Study of thyroid dysfunction in people living with HIV in Nepalese population undergoing antiretroviral therapy: a cross-sectional study
Article
Sah, UK, Ansari, M, Sah, AK et al. (2023). Study of thyroid dysfunction in people living with HIV in Nepalese population undergoing antiretroviral therapy: a cross-sectional study
. INTERNATIONAL JOURNAL OF STD & AIDS, 34(4), 266-272. 10.1177/09564624221147963
Sah, UK, Ansari, M, Sah, AK et al. (2023). Study of thyroid dysfunction in people living with HIV in Nepalese population undergoing antiretroviral therapy: a cross-sectional study
. INTERNATIONAL JOURNAL OF STD & AIDS, 34(4), 266-272. 10.1177/09564624221147963
Introduction: Thyroid dysfunction is one of the most common endocrine disorders in people living with HIV (PLHIV). The abnormality in thyroid function has been linked with the adverse effects of prolonged antiretroviral therapy (ART) in PLHIV, but its prevalence remains obscure. The present study aimed to determine the prevalence of impaired thyroid function and its relationship to ART duration in Nepalese people living with HIV. Methods: This cross-sectional clinical laboratory based study was conducted at SRL Diagnostics Nepal, Pvt. Ltd. from October 2021 to May 2022. Two hundred and three HIV-seropositive patients enrolled at Tribhuvan University Teaching Hospital (TUTH) in Kathmandu, Nepal were examined for their thyroid function test (TFT) by analyzing the serum T3, T4, and TSH concentrations using a fully automated COBAS e411 analyzer (Roche Diagnostics, USA) based on the electrochemiluminescence assay (ECLIA).
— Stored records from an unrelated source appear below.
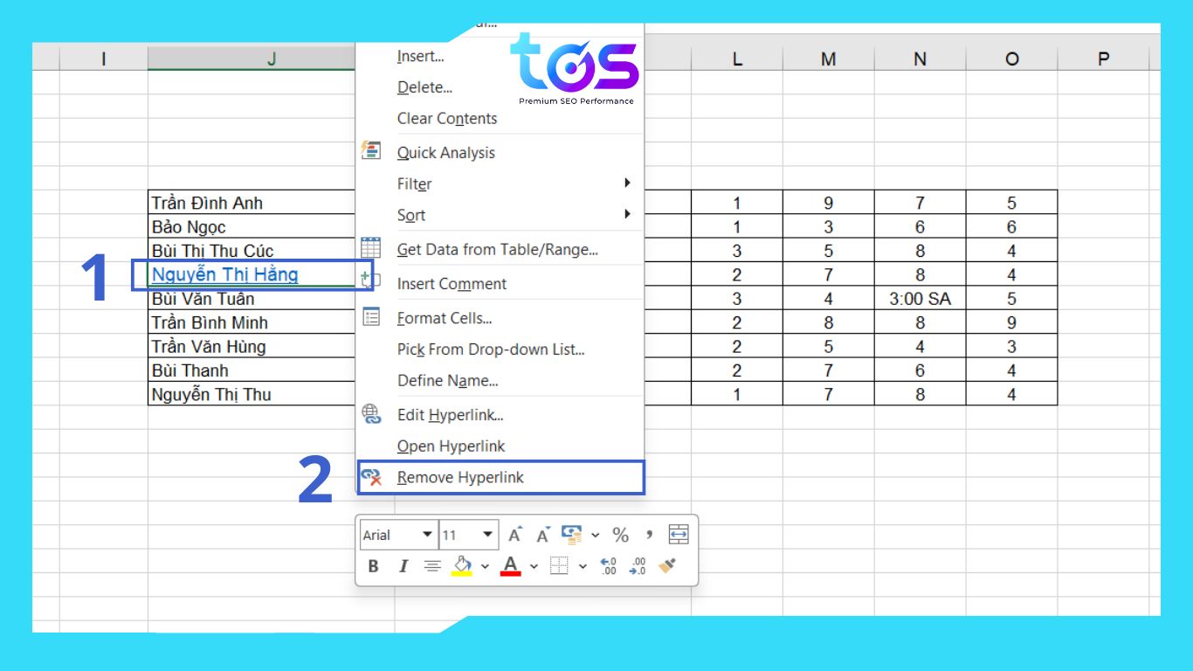The image size is (1193, 671).
Task: Click the Format Cells icon
Action: click(372, 317)
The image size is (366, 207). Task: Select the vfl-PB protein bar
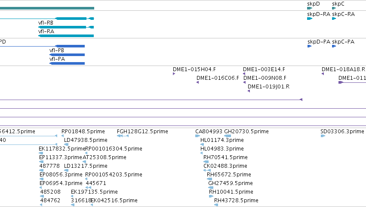[x=67, y=55]
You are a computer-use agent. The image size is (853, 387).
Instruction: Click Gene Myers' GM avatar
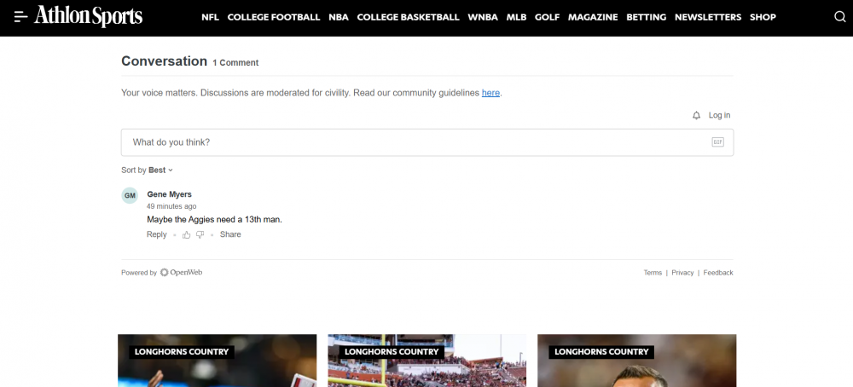[130, 195]

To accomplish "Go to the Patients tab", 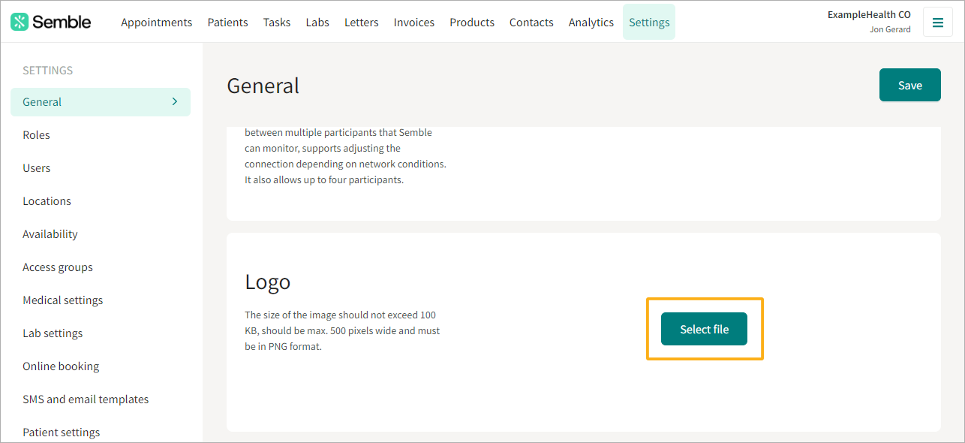I will pos(228,22).
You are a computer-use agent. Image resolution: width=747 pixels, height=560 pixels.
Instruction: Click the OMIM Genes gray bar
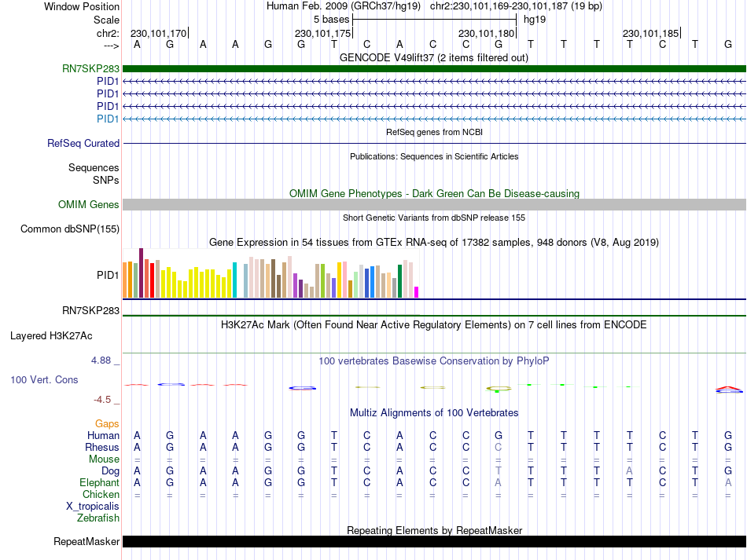(x=434, y=204)
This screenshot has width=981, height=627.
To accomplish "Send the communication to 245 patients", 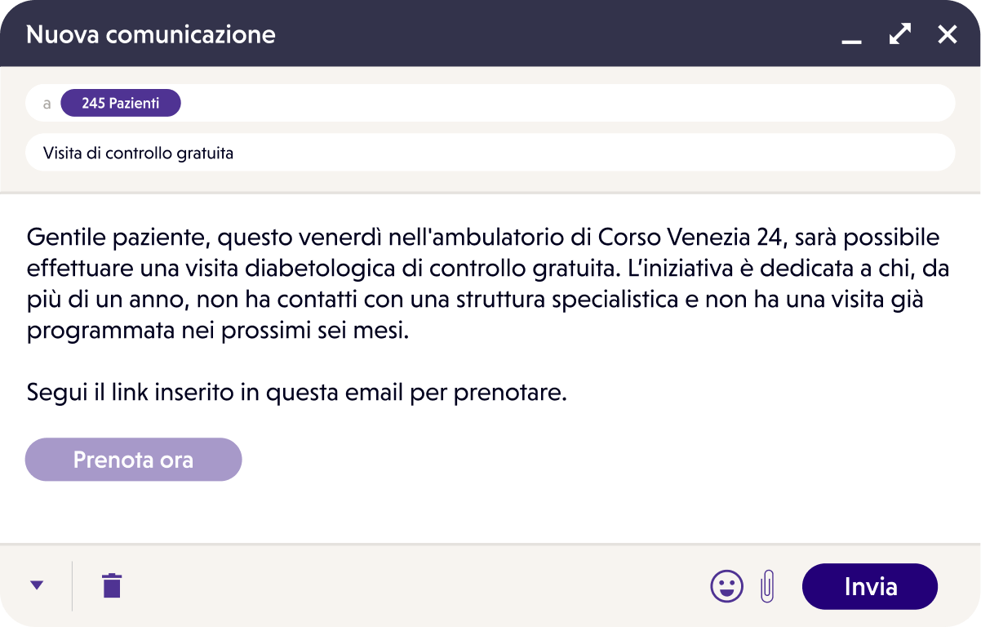I will click(x=869, y=586).
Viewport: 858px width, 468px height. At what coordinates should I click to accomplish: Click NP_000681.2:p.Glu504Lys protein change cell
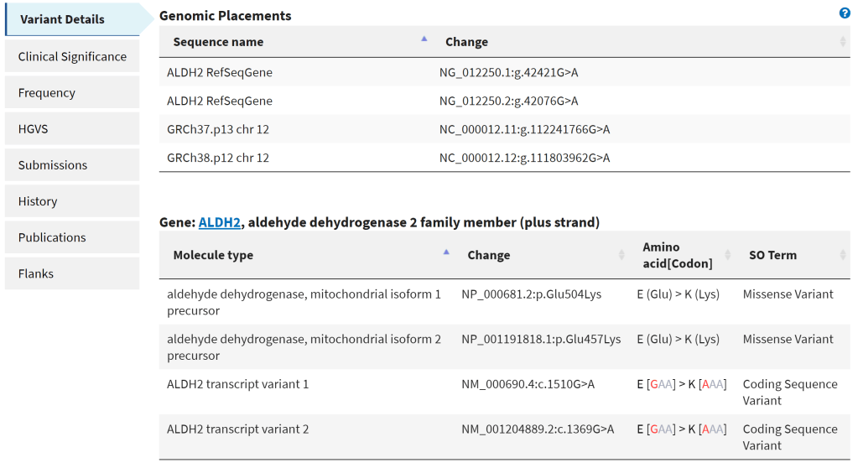tap(541, 294)
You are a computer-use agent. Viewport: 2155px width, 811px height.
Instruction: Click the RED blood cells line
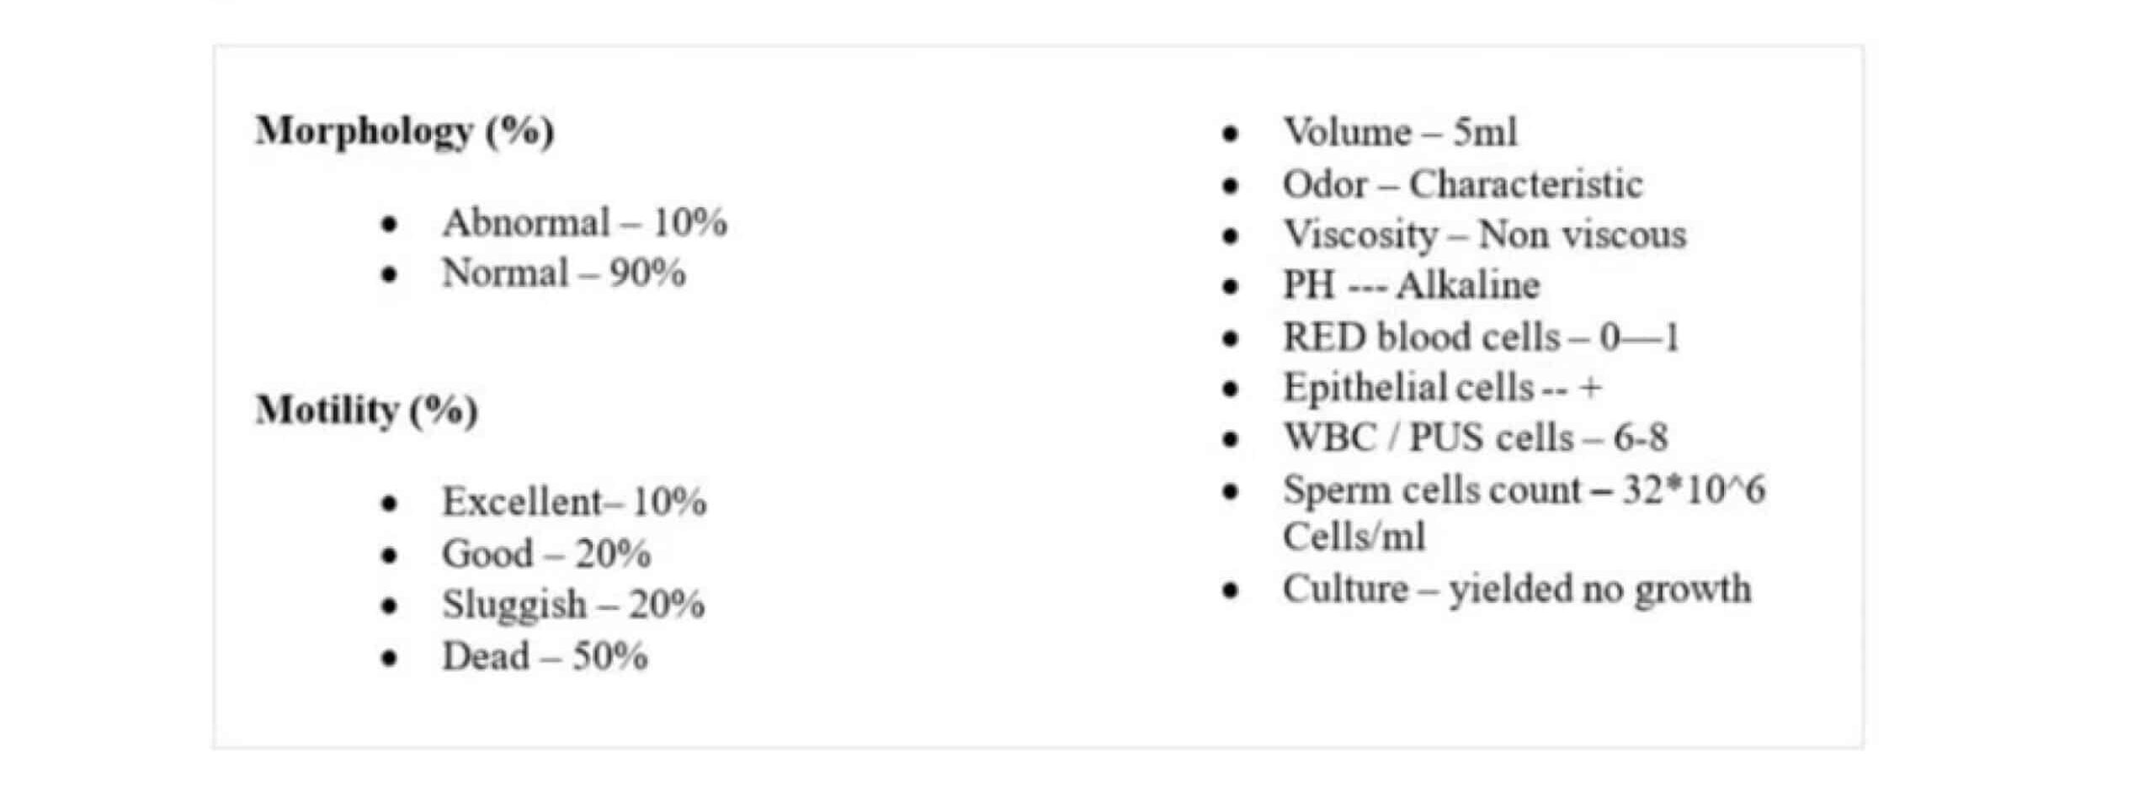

Results: Out of 203 PLHIV, 22 (10.83%) had a thyroid disorder, with subclinical hypothyroidism (n = 16, 72.73%) being the most common, followed by subclinical hyperthyroidism (n = 3, 13.63%). Thyroid dysfunction had no significant correlation with HIV/ART duration (p = 0.304) and sex (p = 0.419), whereas, the risk of thyroid dysfunction was induced with the rise in the age of the PLHIV (p = 0.002, ϕ = 0.274). There were no significant differences in the mean serum T3, T4 and TSH values among different sexes and the HIV/ART duration, however a significant difference in the mean values of TSH (F (3, 199) = 3.231, p = 0.023) and T3 (F (3, 199) = 4.587, p = 0.004) among the different age-groups were shown. The mean T3 values also indicated a gradual decrease with increasing age. Conclusion: The study revealed subclinical hypothyroidism as the prevailing thyroid disorder associated with PLHIV. The risk of thyroid dysfunction in PLHIV was neither gender specific nor being attributed by the ART duration in Nepalese population; however, elderly PLHIV were highly susceptible to the risk of thyroid disorder.